Wednesday, June 11, 2008

Maybe that is your third product


When I meet with entrepreneurs or Ga Tech faculty/researchers, many times they have a grand vision of their technology and what their first product will look like. It can be exciting and compelling. However, that product idea is usually quite complex and would require a significant effort to get it built and launched.

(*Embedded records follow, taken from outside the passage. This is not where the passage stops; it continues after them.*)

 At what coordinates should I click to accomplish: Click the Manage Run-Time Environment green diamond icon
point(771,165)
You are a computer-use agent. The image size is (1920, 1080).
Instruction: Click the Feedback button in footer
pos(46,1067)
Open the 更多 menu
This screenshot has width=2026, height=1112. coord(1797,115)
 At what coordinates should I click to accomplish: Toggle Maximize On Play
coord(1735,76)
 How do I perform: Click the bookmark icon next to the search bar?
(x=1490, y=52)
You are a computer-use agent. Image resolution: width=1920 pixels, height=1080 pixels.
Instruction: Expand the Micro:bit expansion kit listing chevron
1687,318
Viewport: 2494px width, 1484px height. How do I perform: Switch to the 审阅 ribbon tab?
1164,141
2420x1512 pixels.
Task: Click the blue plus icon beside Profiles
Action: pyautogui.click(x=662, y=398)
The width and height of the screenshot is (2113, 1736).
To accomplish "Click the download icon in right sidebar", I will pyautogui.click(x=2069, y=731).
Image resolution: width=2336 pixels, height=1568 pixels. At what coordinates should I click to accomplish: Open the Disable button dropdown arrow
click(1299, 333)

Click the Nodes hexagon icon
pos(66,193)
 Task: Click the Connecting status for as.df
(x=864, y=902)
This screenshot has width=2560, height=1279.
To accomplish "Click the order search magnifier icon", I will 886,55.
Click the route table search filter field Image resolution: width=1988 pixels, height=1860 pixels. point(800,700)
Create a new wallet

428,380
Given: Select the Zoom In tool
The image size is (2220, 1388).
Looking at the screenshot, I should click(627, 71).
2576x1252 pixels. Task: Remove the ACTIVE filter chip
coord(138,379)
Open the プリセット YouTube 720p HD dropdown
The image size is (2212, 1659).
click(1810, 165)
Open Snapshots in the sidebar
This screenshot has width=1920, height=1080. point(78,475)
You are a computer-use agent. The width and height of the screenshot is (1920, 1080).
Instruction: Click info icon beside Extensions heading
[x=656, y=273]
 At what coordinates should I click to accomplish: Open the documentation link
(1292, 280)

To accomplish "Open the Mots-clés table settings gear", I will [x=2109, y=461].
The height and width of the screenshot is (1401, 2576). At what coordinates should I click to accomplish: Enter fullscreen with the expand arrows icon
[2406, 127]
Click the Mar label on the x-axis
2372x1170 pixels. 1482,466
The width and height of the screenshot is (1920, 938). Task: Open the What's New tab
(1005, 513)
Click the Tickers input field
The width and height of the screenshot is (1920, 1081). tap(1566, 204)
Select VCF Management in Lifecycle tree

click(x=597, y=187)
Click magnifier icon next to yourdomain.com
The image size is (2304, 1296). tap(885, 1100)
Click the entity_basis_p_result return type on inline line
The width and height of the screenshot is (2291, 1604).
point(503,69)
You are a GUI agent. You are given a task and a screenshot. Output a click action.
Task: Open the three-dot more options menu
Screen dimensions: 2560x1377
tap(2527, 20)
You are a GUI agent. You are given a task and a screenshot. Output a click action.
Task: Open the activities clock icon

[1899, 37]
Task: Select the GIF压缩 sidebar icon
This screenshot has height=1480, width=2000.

My response is to instead suggest that their idea would make a great third product. From then we start to talk about what their first product could be. Product 1 should be quick and easy to launch. It should be sold to the same poeple you think would buy Product 3. It should not have too much technical risk. It is probably not very exciting. And, at best, just plan on breaking even. There should also be a second product that acts as a link to the third product on your roadmap. We are creating a ladder.

Why do this?

  • The first product gets you into the market faster.
  • You start generating revenues much earlier in the process, reducing business risk.
  • You reduce dilution from having to otherwise take on more startup capital.
  • You learn from your customers. No matter what they say in a market survey, you don't know what people really think until they have to spend their money on your idea.
  • You will find out which of your assumptions are wroing and what parts of product 3 need to be changed. If you launched product 3 first, you would never know.
Product 3 will most certainly look much different than you originally envisioned. That is due to the knowledge you gain from being in the market that cannot be achieved any other way.

What are the first two rungs on your product ladder?

1 comment:

Anonymous said...

Righteous post, mang! I've been coming to this same conclusion over the course of two failed startups.